Quantum teleportation
A bit more fun with quantum computing…
Quantum teleportation is one of those things that Star Trek fans (like myself) like to believe is a dream come true: if it’s possible to teleport qubits, surely it may be possible to teleport real-world things some day?
The image above shows the “classical” circuit for quantum teleportation, preceded by some test circuitry to set the first qubit to a known state (|1>
, in this case) and followed by a measurement of the target qubit.
The interesting part, of course, is in the middle. Imagine for a moment you’re next to Captain Kirk, just when he says “Beam me up, Scotty”, and you get to observe the circuit above in action. Up on the Enterprise, three redundant Heisenberg compensators are humming away while a confinement beam is being sent down to scan the Captain. This is where physics takes over.
The Enterprise transporter now has a number of things to do. The first is to count the number of quantum states that make up the Captain. For each of those quantum states, or qubits, another pair of qubits has to be entangled up in the Enterprise and one of those entangled qubits has to be sent down to the Captain.
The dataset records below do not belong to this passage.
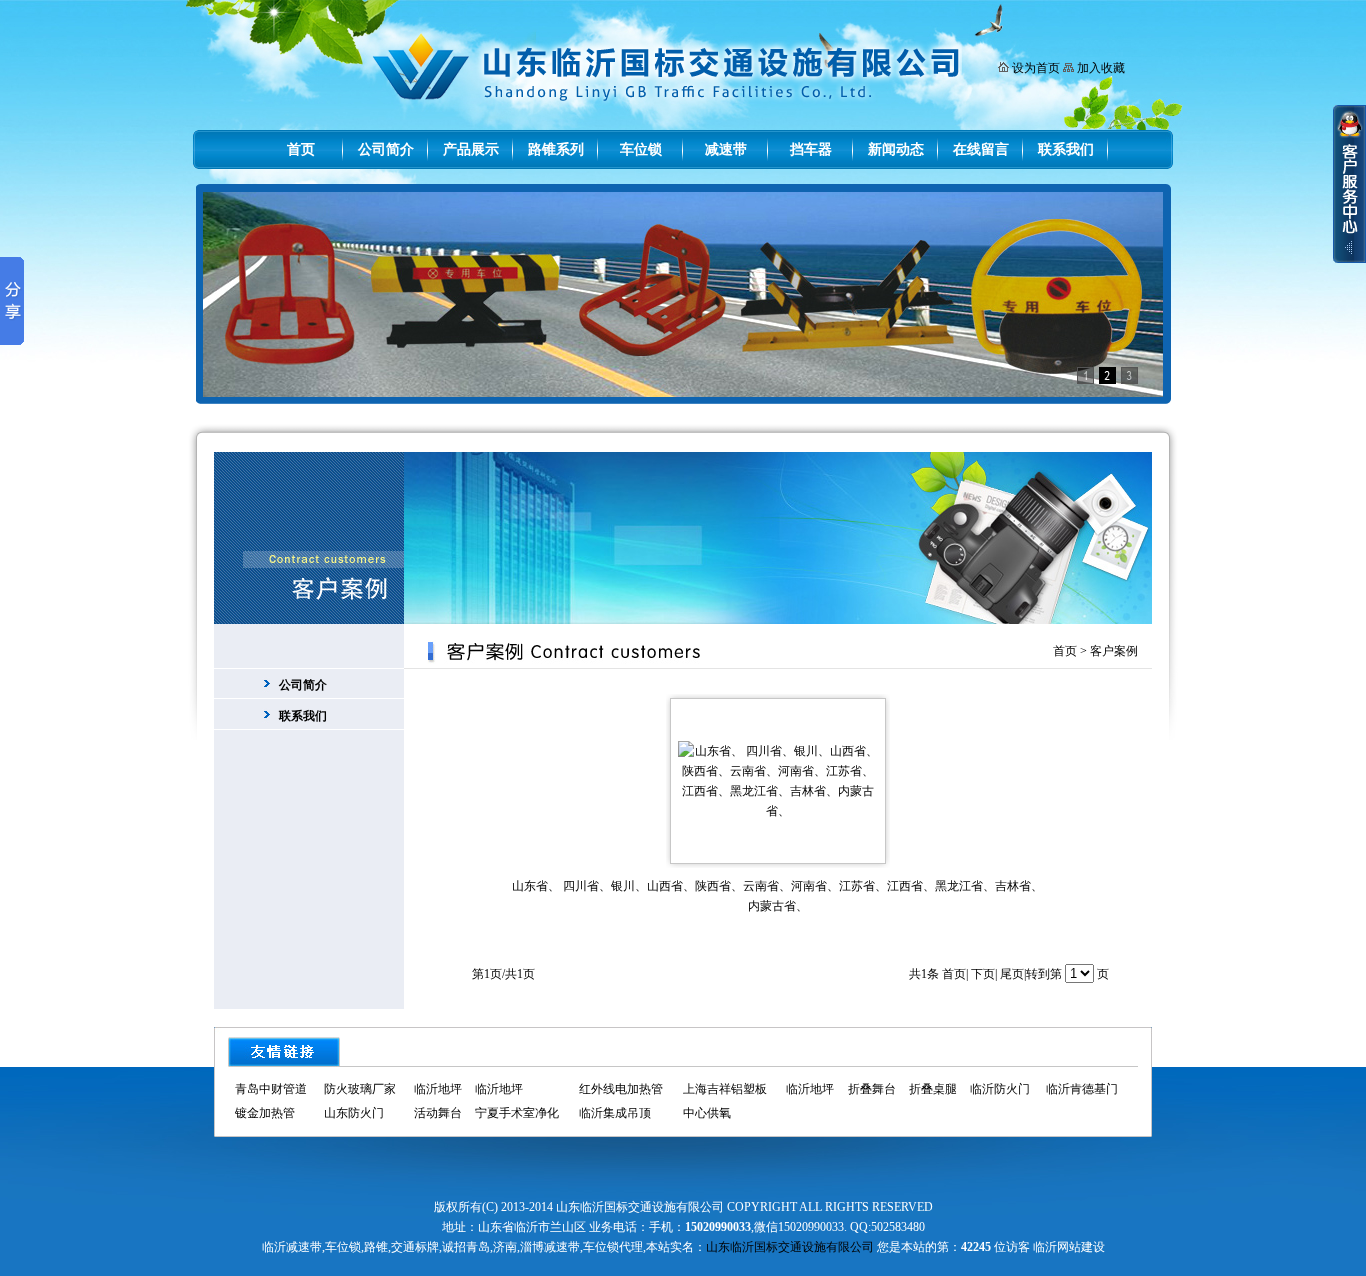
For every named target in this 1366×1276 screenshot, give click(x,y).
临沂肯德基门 (1082, 1089)
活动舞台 (438, 1113)
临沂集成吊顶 (615, 1113)
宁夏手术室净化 (517, 1113)
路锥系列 (556, 149)
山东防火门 (354, 1113)
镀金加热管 (265, 1113)
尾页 (1012, 974)
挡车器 (811, 149)
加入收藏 (1101, 68)
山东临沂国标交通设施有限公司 (790, 1247)
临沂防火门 (1000, 1089)
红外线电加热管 (621, 1089)
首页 (301, 149)
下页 (983, 974)
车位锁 (641, 149)
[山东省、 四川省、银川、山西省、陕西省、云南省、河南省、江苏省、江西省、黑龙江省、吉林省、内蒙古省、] (778, 811)
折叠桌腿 (933, 1089)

Those qubits (q[1]
in the figure, the Captain is q[0]
) are then entangled with the Captain’s qubits after which we thoroughly destroy the Captain, measuring and collapsing his qubits and the qubits we just sent down and entangled with him. This gives us two bits of data for each of the Captain’s qubits, which we send back up to the Enterprise. The Enterprise transporter then uses those two bits to determine which transforms to apply to the qubits that remained on the Enterprise, reconstituting the Captain.
Now, the questions is where we get the energy. Captain Kirk may actually have had it right when he said that “matter is converted to energy, and the back to matter again”: the qubits may just be the configuration of the matter, including all the quantum superpositions of whatever states we hold. This is where we’re back in sci-fi country…
Two things are crystal clear, though: on the one hand, a vast number of qubits would be necessary to pull this off, and on the other hand, it would really be teleportation, as the no cloning theorem tells us that we cannot clone this information.